__原文抜粋__

ブギ連|内田勘太郎×甲本ヒロト、道しるべのない2人の共通言語“ブルース”

ブルースは底辺が広いぶん、頂点がすごい

──内田さんが過去にソロで発表したもう1つのボーナストラック「オイラ悶絶」以外は新曲ですが、全部セッションしながら制作したんですか?

左から内田勘太郎(G)、甲本ヒロト(Vo, Harmonica)。

甲本 「バットマン・ブルース」なんか1発だよ。レコーディングから帰るときにアイデアを話し合って、「明日やりましょうね」と言ったら「明日になったら忘れてるよ」って急に弾き始めたんです。で、急いでテープを回しました。その1回しか弾いてくれないし(笑)。

──本当にその場その場でのレコーディングだったんですね。アルバムには「軽はずみの恋」のようなスリーコードじゃないバラード曲もあれば、タイトル曲「ブギ連」のようなジョン・リー・フッカーを彷彿とさせるブギもあって、さまざまな形のブルースが収録されていますが、元ネタはお互いに出し合って?

__課題__
1. ブギ連のインタビュー記事で、「オイラ悶絶」はどのような曲として紹介されていますか。
2. ブギ連のインタビュー記事を、最後の質問の後から再開して書き継いでください。

__一覧__
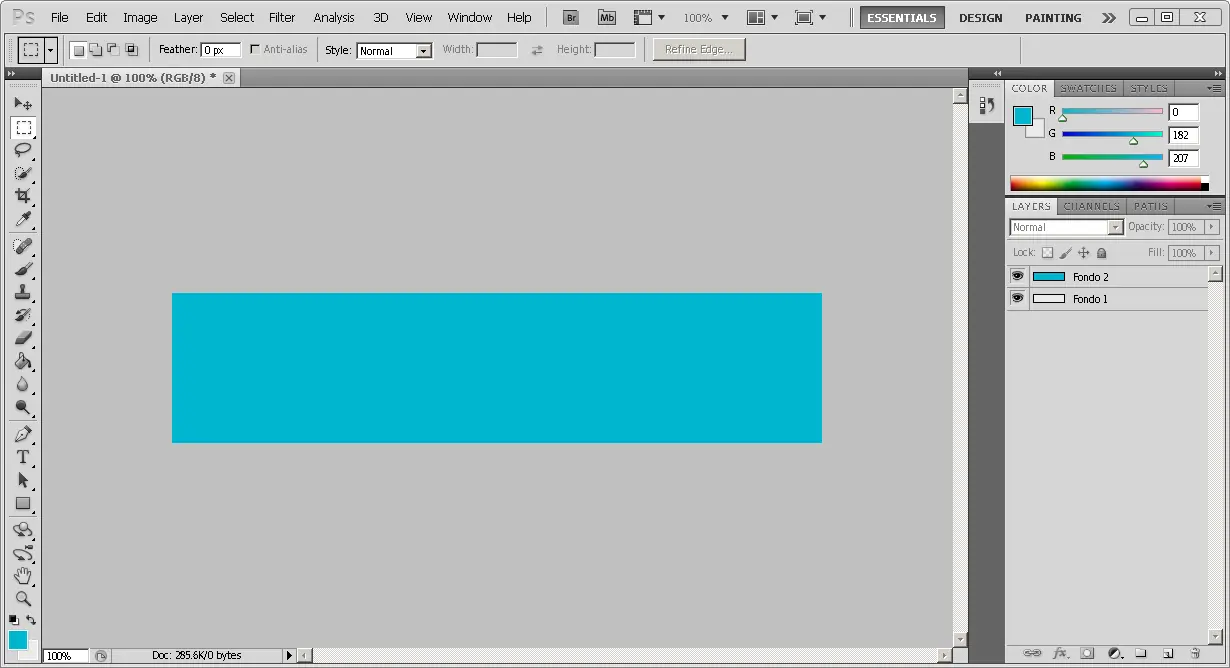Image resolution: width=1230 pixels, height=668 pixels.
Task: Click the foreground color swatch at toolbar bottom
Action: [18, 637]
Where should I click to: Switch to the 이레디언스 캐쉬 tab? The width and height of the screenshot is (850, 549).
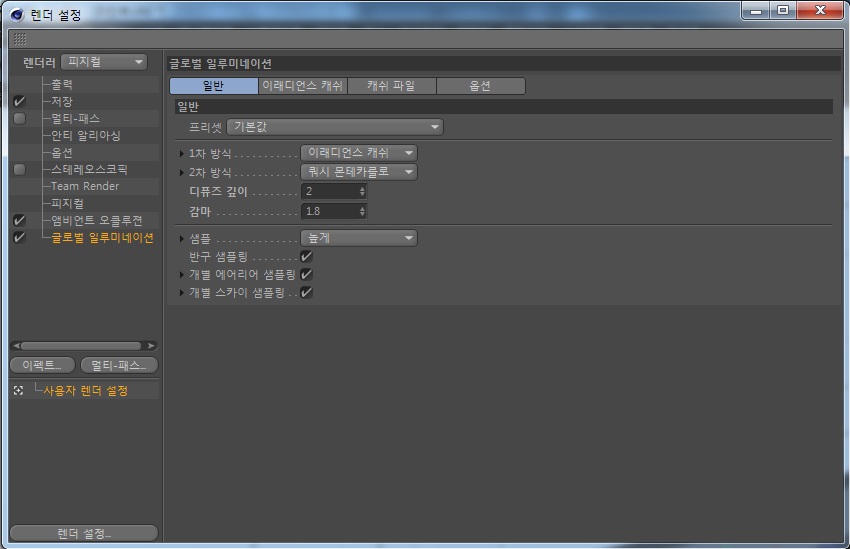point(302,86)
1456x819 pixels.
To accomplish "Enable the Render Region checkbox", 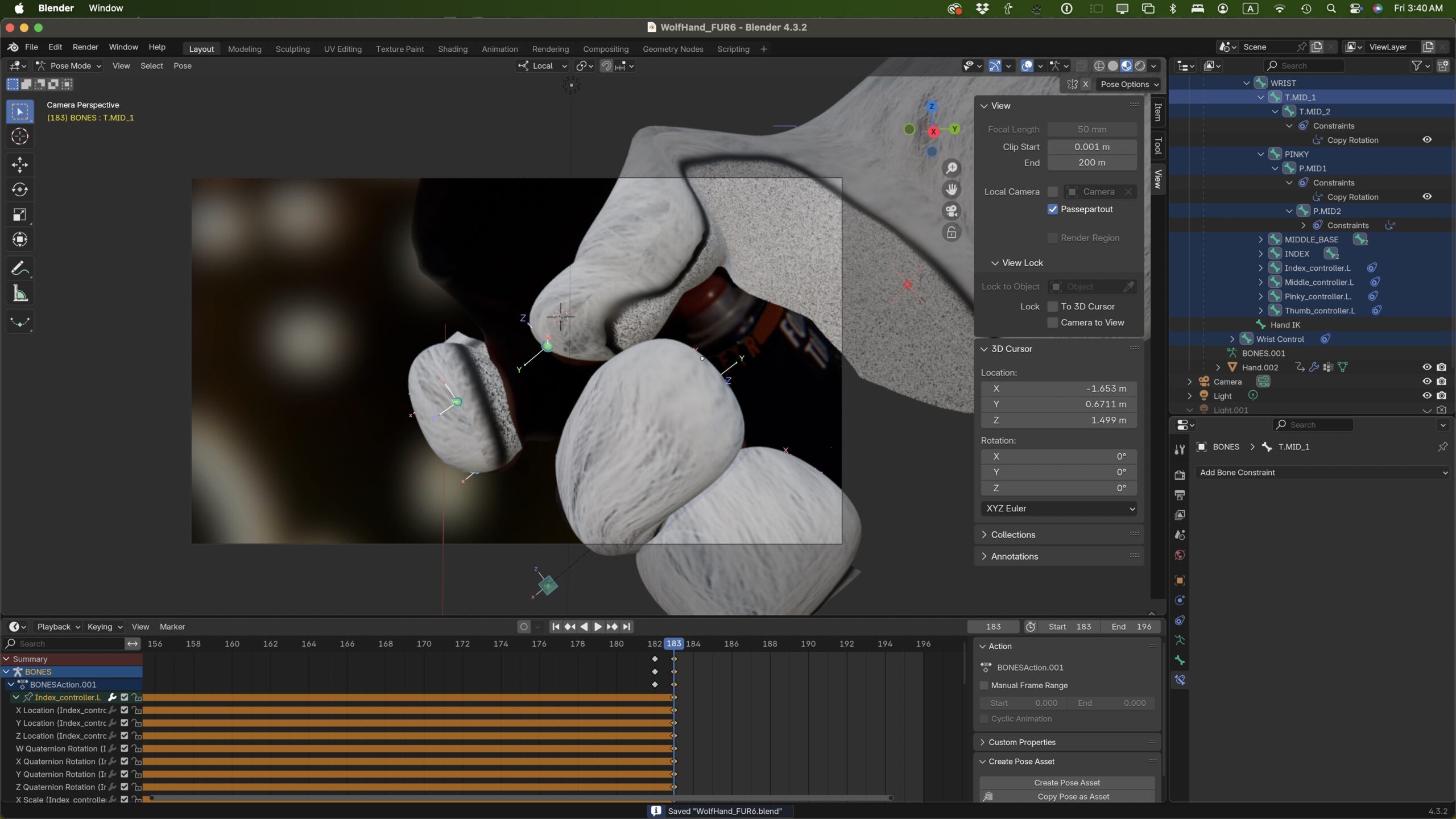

__課題ごとの解答__
1. 内田勘太郎が過去にソロで発表した曲で、アルバムのボーナストラックです。

2.
内田 そうですね。リトル・ウォルターの「Boom Boom(Out Go The Lights)」みたいにポップな感じの曲をやろうと提案したら、次の日に彼が持ってきたのが「バットマン・ブルース」で。

甲本 ちょっとマイナー調にしてみたんですよ。ブリッジの音だけ先にいただいて。

内田 本当に多くを語らなくても、ブルースに関してはなんでもわかっちゃう感じ。合わせてくれるというより、知ってるんだよね。世の中にブルースの曲はいっぱいあるんですけど、大概はゴミのようなもので(笑)。でも底辺が広いから、三角形の頂点にあるものがすごくて、強烈なやつがときどきあるんですよ。凡百のブルースではつまらないし、我々もそこを目指さないといけないと思っていて。ブルースの話を語らずともわかってくれる人は、有山じゅんじくんと濱口祐自と、ヒロトくらいだね。演奏を始めたらすべて理解してくれる。

「ブギ連」の由来

──作詞についてはどのように進めたんですか?

内田 僕はわりとすでにあるものを提出したんですけど、ヒロトさんは「こんな感じで」と話したら、すぐ次の日に作ってきたよね。意外と勤勉な(笑)。

甲本 ワードだけいくつかヒントとしてもらって、そこから内容を全部創作して。「ナマズ気取り」も「ナマズ」というワードから連想する歌詞を書いていきました。

内田 へんてこで素晴らしい詞を書くよね。

──「ヘビが中まで」も同じように?

甲本 「ヘビ」というワードだけもらって、その2文字から湧き上がるものを自由に作っていきました。

──ちなみに「ブギ連」というユニット名の由来はなんなんですか?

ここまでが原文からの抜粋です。